第二卷凛冬之湖 第四十九章 睽违千年的裁决

    雪夜寒里说魔宗,听取风声一片。

    说魔宗,道魔宗,总之不过是那些邪恶血腥的往事,杀人奸淫邪祟不一而足。比如某个姓风的魔宗长老对人皮有格外的兴致,而另一位姓云的魔宗长老,做过的事情,甚至能让那位风长老恶心的不停呕吐。

    宁缺沉默听着少女的讲述,没有呕吐,因为他这辈子见过更可怕的地狱画面。

    联想起北山道口吕老先生对那名魔宗余孽的态度,他对于名门正派修行者对魔宗的态度,有了一些更深刻的认识,然而自身的态度却还是没有什么改变。

    当然,他也不会试图去说服莫山山或是别的谨守昊天教义的人们,因为信仰这种东西,有时候是没有道理可讲的,他只能尝试从别的方面化解她的警惕。

    “这些年来魔宗人才凋零,甚至已经消声匿迹,何必还如此警惕?”

    莫山山静静看着他,说道:“消声匿迹不代表不存在,甚至隐藏进暗处的魔宗更加可怕,尤其是眼下荒人部落南迁,神殿当然要警惕魔宗余孽死灰复燃。”

    宁缺回头看着雪地里那处孤伶伶的帐蓬,想着帐蓬里那对荒人母子,摇头说道:“虽说魔宗产生于荒人部落,但你总不能把所有荒人都当成魔宗中人,而且一千多年的时间过去了,说不定荒人早就忘了当年的事情。”

    “在荒人部落里,魔宗被称之为明宗。”

    莫山山认真说道:“当年唐国击败荒人部落,荒人被迫北迁至寒域,明宗里有很多强者留在了南方,散入草原和中原诸国,他们在暗处在明处始终没有停止对神殿的攻击,这就是魔宗的由来。”

    听到明宗二字,宁缺很自然地想起那位入荒原传道,结果却一手创立魔宗的光明大神官,以及那卷流落在荒原上的天书明字卷。

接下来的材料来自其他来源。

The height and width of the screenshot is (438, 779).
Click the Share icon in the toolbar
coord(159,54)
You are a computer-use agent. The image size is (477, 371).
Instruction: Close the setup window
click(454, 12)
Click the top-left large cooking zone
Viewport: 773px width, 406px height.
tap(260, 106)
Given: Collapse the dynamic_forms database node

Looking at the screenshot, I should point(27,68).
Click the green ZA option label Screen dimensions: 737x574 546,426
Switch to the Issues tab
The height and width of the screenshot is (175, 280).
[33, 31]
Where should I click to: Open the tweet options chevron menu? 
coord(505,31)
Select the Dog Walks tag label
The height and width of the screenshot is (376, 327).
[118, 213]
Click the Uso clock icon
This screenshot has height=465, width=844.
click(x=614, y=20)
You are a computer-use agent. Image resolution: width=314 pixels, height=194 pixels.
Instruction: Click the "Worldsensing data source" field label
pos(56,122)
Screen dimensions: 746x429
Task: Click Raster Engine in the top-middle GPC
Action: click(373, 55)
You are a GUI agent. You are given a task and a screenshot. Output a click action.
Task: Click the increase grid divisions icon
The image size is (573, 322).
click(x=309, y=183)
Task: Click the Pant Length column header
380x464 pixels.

    莫山山继续面无表情说道:“魔宗的强者,隔上一段时间,便会不辞艰辛前往极北寒域,去荒人部落挑选传人弟子,荒人与魔宗之间的关系极为密切,怎样都撕扯不开,如今荒人集体南迁,神殿如何能不警惕?”

    宁缺不解请教道:“为什么魔宗要这么做?如果要在世间发展势力,难道不应该广收弟子?为什么还要千辛万苦去收荒人做徒弟?”

    “魔宗当然也会在南方发展宗门,但他们的的修行法门强行纳天地于体内,如此邪恶叛逆自然不容于天,普通人类修行,极容易天地元气爆体而亡,而荒人先天体质特殊,强若金石,正适合修行魔宗功法,所以魔宗一定会选择在荒人部落中挑选弟子,而魔宗真正的强者,也必然出自荒人部落。”

    宁缺沉默片刻,心想或许不是荒人的特殊体质适合修行魔宗法门,而是当年那位开创魔宗的光明大神官,正是因为荒人的特殊体质才创造了这样一种修行法门。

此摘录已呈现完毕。